Pode ser, porque agora não está diante do discurso neoconservador dos anos 1990, mas de algo que não estava acostumada a ter. Agora, vem alguém e diz: “sou de direita e sou contra a justiça social e a igualdade”.
Na Argentina, não existia alguém que dissesse “a justiça social é uma merda” e que defendesse o capitalismo com tons heroicos como Ayn Rand, em A revolta de Atlas. Essas direitas jogam com formas discursivas que desconcertam. E a esquerda se tornou teoricamente preguiçosa, repete fórmulas keynesianas muito genéricas ou críticas à desigualdade, mas a maioria de seus seguidores quase não leem mais, nem discutem economia.
Em consonância com o que expôs em seu livro, a rebeldia deixou de ser da esquerda?
Penso que esses setores, de certo modo, recuperam a ideia da incorreção política que, em algum momento, esteve na esquerda. E dizem que há uma espécie de ditadura da correção política progressista. Quando digo que a rebeldia se tornou de direita, é importante dizer que a rebeldia não é a melhor forma de governar.
Em certos momentos, quando essas direitas chegam ao poder, como é o caso de Bolsonaro, no Brasil, ou de Trump, nos Estados Unidos, parecem governar mais do que com políticas conservadoras, com posições bastante imprevisíveis. De fato, Trump se dedicou a erodir toda a institucionalidade de seu país, a questionar todos os pactos não escritos e até o sistema eleitoral.
O que a ultradireita tira da esquerda?
Parece-me que em uma série de tópicos, de algum modo, disputam bandeiras com a esquerda, sobretudo com a ideia de antissistema.
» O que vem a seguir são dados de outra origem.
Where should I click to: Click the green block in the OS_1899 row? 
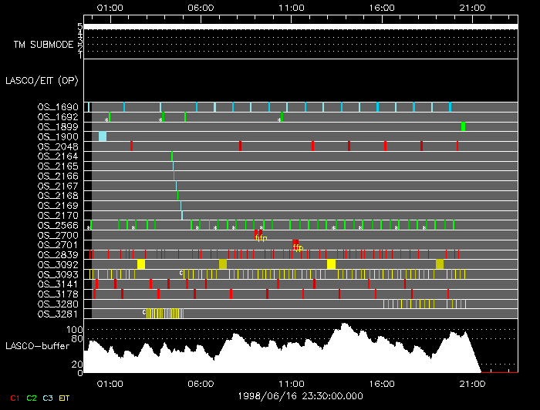click(x=463, y=126)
A esquerda tradicional dirá que não são um verdadeiro antissistema, porque o sistema é outra coisa. Mas o certo é que conseguem estabelecer esse debate sobre o sistema e candidatos como esses surgem de fora dele.
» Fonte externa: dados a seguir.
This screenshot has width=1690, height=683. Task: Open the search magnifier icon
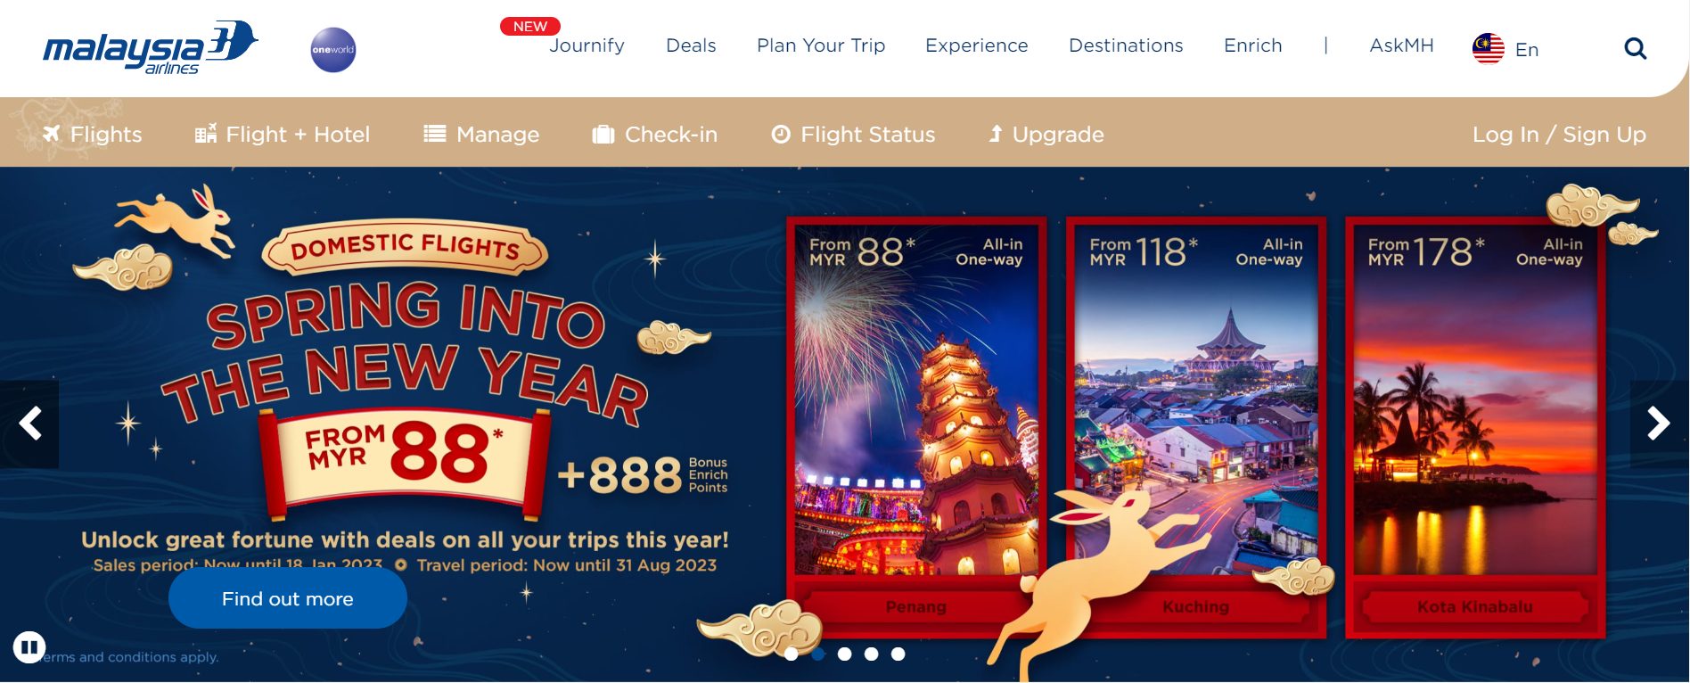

Em que medida essas candidaturas são ‘antissistema’?
Jogam um pouco fora, um pouco dentro. E é o problema de todos esses candidatos que se apresentam como outsiders, mas acabam criando vínculos com a direita mais tradicional. Parece-me que existe um tipo de direita que está mudando os eixos do debate público, da forma de fazer política, e nisso, sim, acredito que as diferentes figuras que estão emergindo no mundo têm muito em comum.
Falar deles nos meios de comunicação acaba ajudando em seu crescimento?
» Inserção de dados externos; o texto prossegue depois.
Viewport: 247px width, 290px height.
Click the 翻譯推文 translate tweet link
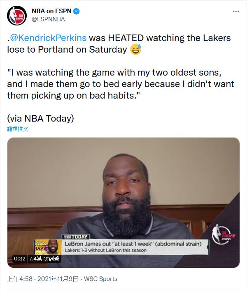tap(18, 129)
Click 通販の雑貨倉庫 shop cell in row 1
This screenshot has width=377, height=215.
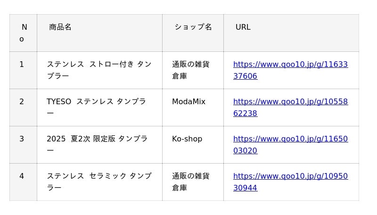(x=190, y=70)
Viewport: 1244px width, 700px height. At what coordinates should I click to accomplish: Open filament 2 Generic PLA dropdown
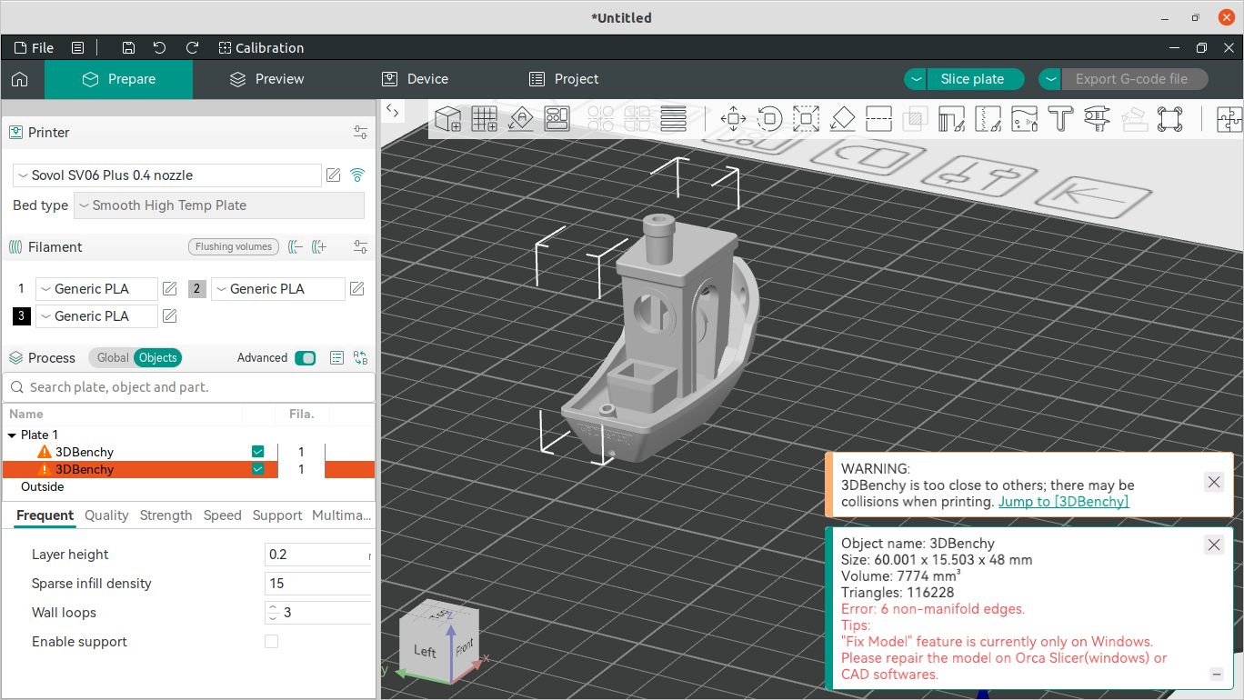277,289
Isso é relativo. Às vezes, existe a ideia de que somos “nós”, como progressistas, que abrimos espaço na mídia para esses candidatos, por falar deles. E na verdade muitas vezes não precisam dos meios de comunicação, seu crescimento passa por outro caminho.
Por exemplo, na América Latina, os evangélicos nunca tiveram espaço nos meios de comunicação convencionais e há 20 anos não param de crescer. Às vezes, há muita soberba na ideia de dar espaço na mídia para eles, penso que a questão está em buscar compreender como são essas direitas, quais inconformismos expressam e por que, às vezes, elas os expressam melhor do que o progressismo.
A coisa mais revolucionária que a esquerda pode fazer é garantir os direitos ou existe espaço para uma agenda que avance?
Parece mais racional defender o conquistado. Principalmente, porque a lógica de que “tudo piorará” faz com que a ideia de futuro seja claramente negativa e inclusive distópica. A esquerda hoje tem medo de ser acusada de utópica.
Sem dúvida, a crise da esquerda revolucionária e da esquerda reformista abre espaço para a extrema direita, mas às vezes se esquece que a crise da centro-direita, com a crise da globalização, também enfrenta problemas de identidade.
Como a esquerda deve responder a isso?
A esquerda precisa construir imagens não catastróficas de futuro. Rearmar-se teoricamente. Não é fácil, exige um rearmamento interpretativo teórico e político que levará seu tempo, mas é necessário para reconectar com o inconformismo do presente. O risco de defender o futuro é que há muitas pessoas que estão bastante contrariadas com o presente. E não são todas terraplanistas.